■ Exercise brief ■
Could you reproduce all of these records exactly?

■ Supplied records ■
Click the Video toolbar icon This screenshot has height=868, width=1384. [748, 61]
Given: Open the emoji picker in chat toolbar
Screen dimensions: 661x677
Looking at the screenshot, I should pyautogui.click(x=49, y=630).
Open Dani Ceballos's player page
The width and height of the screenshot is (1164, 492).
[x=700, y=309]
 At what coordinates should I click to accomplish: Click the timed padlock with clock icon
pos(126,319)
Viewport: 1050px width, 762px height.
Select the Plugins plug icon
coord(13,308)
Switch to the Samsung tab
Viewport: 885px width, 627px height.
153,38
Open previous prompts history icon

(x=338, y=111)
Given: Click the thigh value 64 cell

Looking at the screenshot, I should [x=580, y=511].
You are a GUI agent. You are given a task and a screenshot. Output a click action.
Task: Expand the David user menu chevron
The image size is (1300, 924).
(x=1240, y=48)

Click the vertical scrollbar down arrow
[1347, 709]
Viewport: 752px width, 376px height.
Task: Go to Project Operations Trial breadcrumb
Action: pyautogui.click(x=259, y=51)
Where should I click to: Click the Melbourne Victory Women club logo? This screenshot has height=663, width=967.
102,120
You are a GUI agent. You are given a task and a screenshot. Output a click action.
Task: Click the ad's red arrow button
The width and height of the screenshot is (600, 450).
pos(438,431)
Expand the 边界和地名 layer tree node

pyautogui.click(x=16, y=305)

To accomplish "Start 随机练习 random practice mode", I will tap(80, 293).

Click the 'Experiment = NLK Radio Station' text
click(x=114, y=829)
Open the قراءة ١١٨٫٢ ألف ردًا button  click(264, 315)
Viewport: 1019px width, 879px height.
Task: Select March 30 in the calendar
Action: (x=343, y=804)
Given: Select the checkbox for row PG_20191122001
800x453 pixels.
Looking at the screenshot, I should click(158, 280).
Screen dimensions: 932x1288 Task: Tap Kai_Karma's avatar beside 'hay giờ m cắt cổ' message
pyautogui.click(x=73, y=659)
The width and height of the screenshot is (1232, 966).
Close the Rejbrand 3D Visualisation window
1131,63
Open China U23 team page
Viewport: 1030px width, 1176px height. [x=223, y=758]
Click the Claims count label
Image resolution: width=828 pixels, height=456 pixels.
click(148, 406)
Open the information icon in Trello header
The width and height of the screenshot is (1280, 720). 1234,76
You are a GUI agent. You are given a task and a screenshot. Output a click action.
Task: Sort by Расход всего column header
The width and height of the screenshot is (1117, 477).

■ The answer ■
Click the Video toolbar icon This screenshot has height=868, width=1384. [748, 61]
Given: Open the emoji picker in chat toolbar
Screen dimensions: 661x677
Looking at the screenshot, I should pyautogui.click(x=49, y=630).
Open Dani Ceballos's player page
The width and height of the screenshot is (1164, 492).
[x=700, y=309]
 At what coordinates should I click to accomplish: Click the timed padlock with clock icon
pos(126,319)
Viewport: 1050px width, 762px height.
Select the Plugins plug icon
coord(13,308)
Switch to the Samsung tab
Viewport: 885px width, 627px height.
153,38
Open previous prompts history icon

(x=338, y=111)
Given: Click the thigh value 64 cell

Looking at the screenshot, I should [x=580, y=511].
You are a GUI agent. You are given a task and a screenshot. Output a click action.
Task: Expand the David user menu chevron
The image size is (1300, 924).
(x=1240, y=48)

Click the vertical scrollbar down arrow
[1347, 709]
Viewport: 752px width, 376px height.
Task: Go to Project Operations Trial breadcrumb
Action: pyautogui.click(x=259, y=51)
Where should I click to: Click the Melbourne Victory Women club logo? This screenshot has height=663, width=967.
102,120
You are a GUI agent. You are given a task and a screenshot. Output a click action.
Task: Click the ad's red arrow button
The width and height of the screenshot is (600, 450).
pos(438,431)
Expand the 边界和地名 layer tree node

pyautogui.click(x=16, y=305)

To accomplish "Start 随机练习 random practice mode", I will tap(80, 293).

Click the 'Experiment = NLK Radio Station' text
click(x=114, y=829)
Open the قراءة ١١٨٫٢ ألف ردًا button  click(264, 315)
Viewport: 1019px width, 879px height.
Task: Select March 30 in the calendar
Action: (x=343, y=804)
Given: Select the checkbox for row PG_20191122001
800x453 pixels.
Looking at the screenshot, I should click(158, 280).
Screen dimensions: 932x1288 Task: Tap Kai_Karma's avatar beside 'hay giờ m cắt cổ' message
pyautogui.click(x=73, y=659)
The width and height of the screenshot is (1232, 966).
Close the Rejbrand 3D Visualisation window
1131,63
Open China U23 team page
Viewport: 1030px width, 1176px height. [x=223, y=758]
Click the Claims count label
Image resolution: width=828 pixels, height=456 pixels.
click(148, 406)
Open the information icon in Trello header
The width and height of the screenshot is (1280, 720). 1234,76
You are a GUI agent. You are given a task and a screenshot. Output a click action.
Task: Sort by Расход всего column header
The width and height of the screenshot is (1117, 477).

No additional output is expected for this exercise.